Copy out the lines of the material starting at the line containing "Click store view under Meta Description" and ending at the line containing "coord(444,561)", with both of those lines included. Leave the pictures out of your copy.

• Supplied information:
***

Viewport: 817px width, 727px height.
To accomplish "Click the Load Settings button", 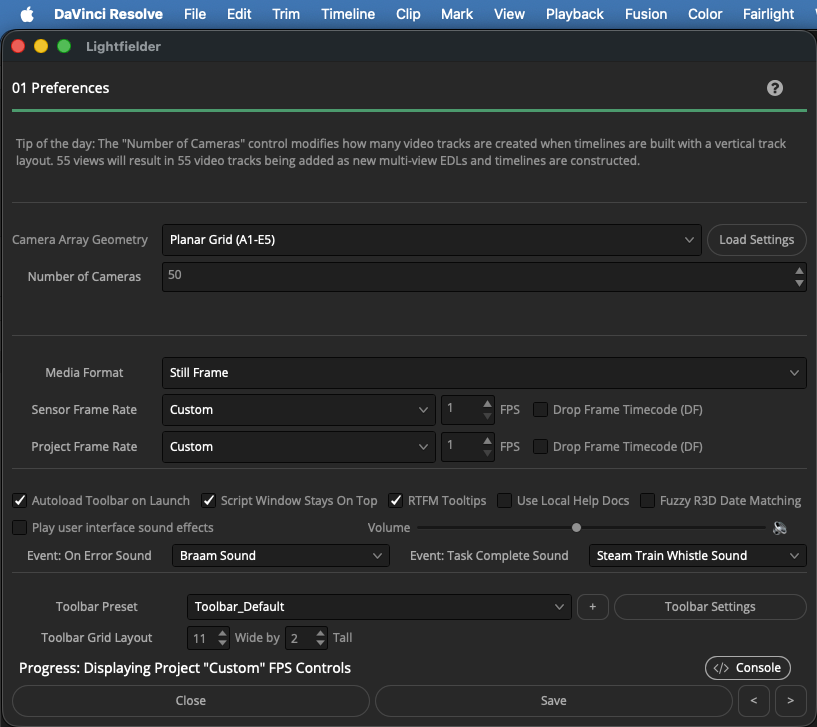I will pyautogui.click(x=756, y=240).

***

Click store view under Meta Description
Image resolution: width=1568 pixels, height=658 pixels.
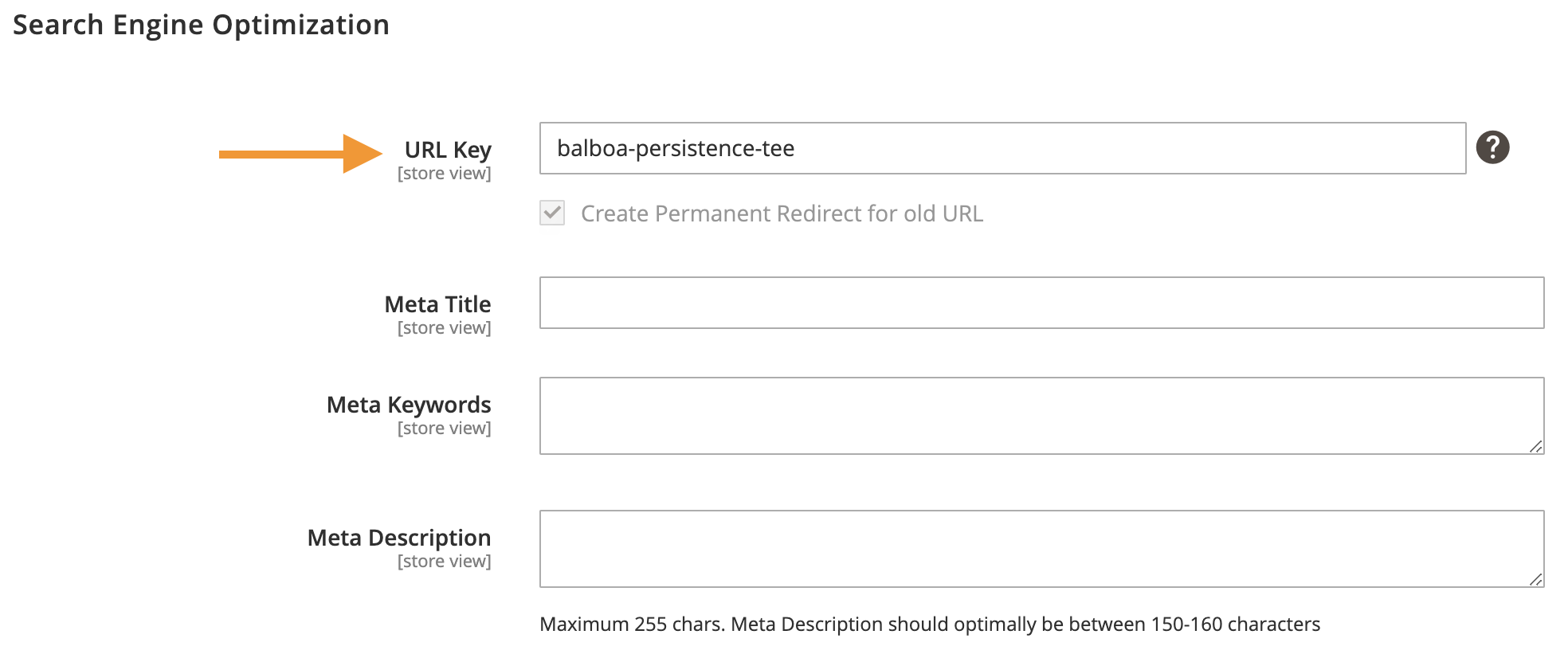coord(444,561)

***

• Expected output:
Click store view under Meta Description
Image resolution: width=1568 pixels, height=658 pixels.
coord(444,561)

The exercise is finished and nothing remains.